[Stored items]

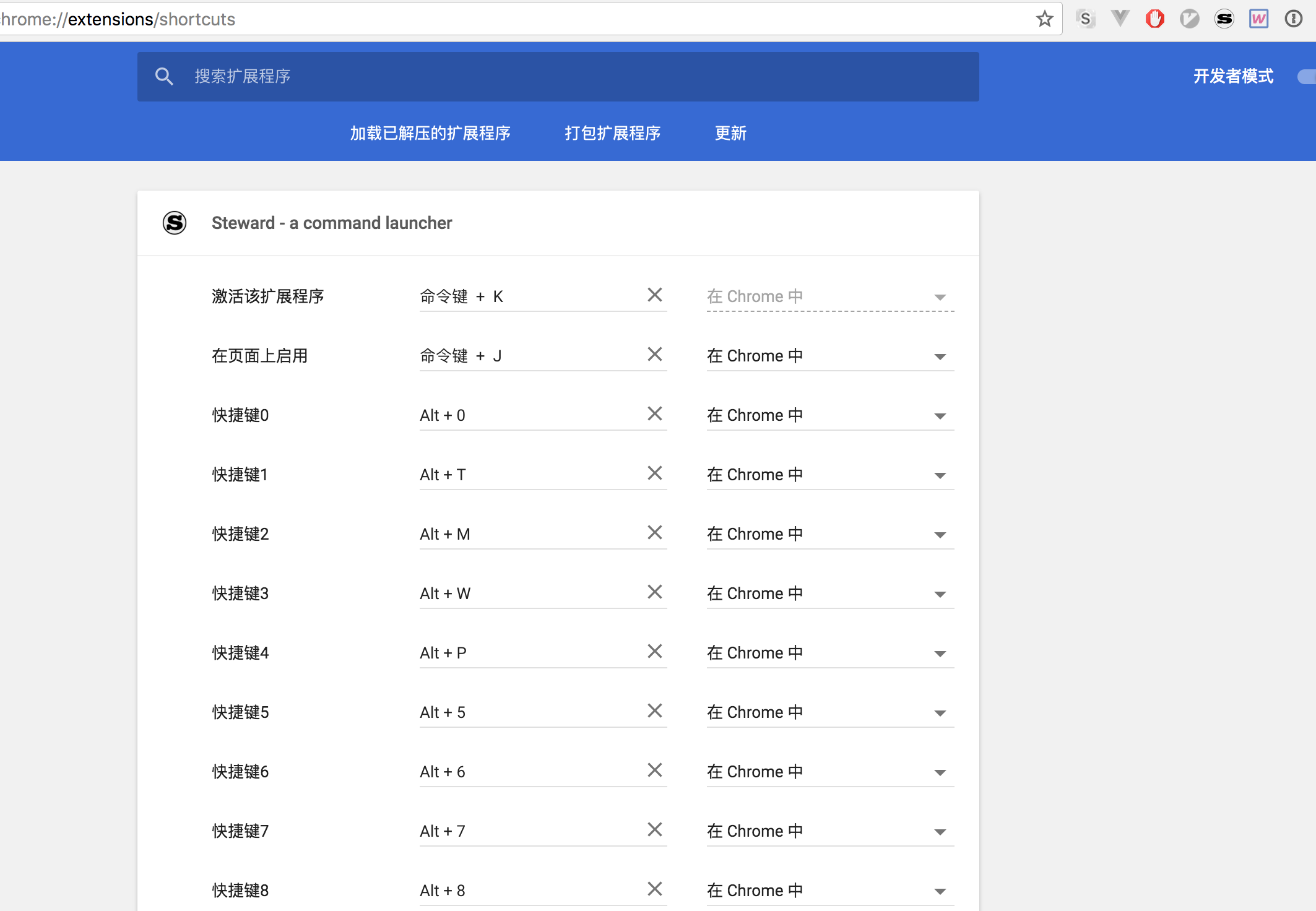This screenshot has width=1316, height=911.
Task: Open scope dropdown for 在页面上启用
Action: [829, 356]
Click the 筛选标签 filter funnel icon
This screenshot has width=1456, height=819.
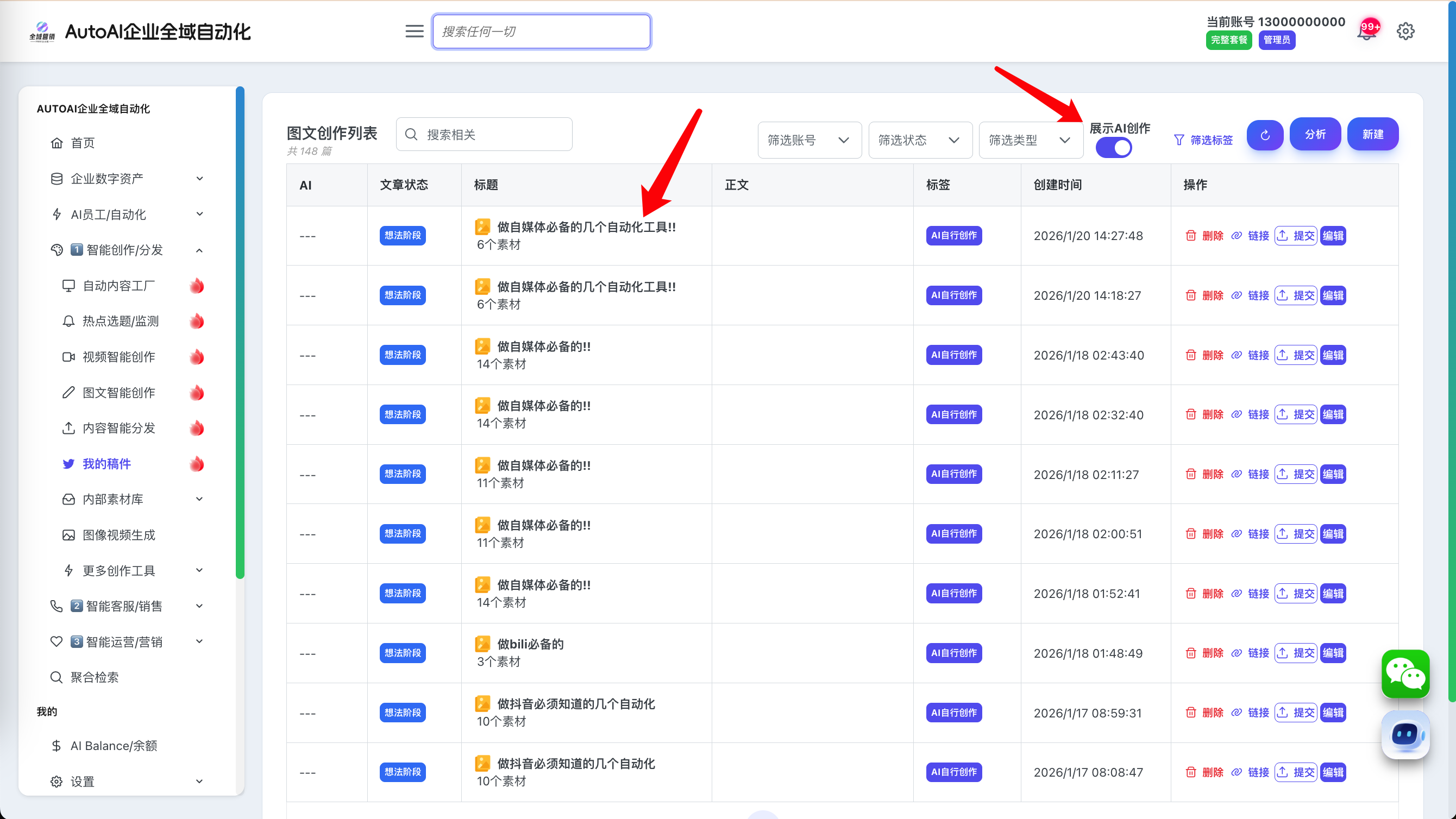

» **PROBLEM DESCRIPTION**
Once you find the line containing "Click the 筛选标签 filter funnel icon", transcribe it and each line after it to the end of the records exactly, and leave out the pictures.

» **EXERCISE RESULT**
Click the 筛选标签 filter funnel icon
This screenshot has width=1456, height=819.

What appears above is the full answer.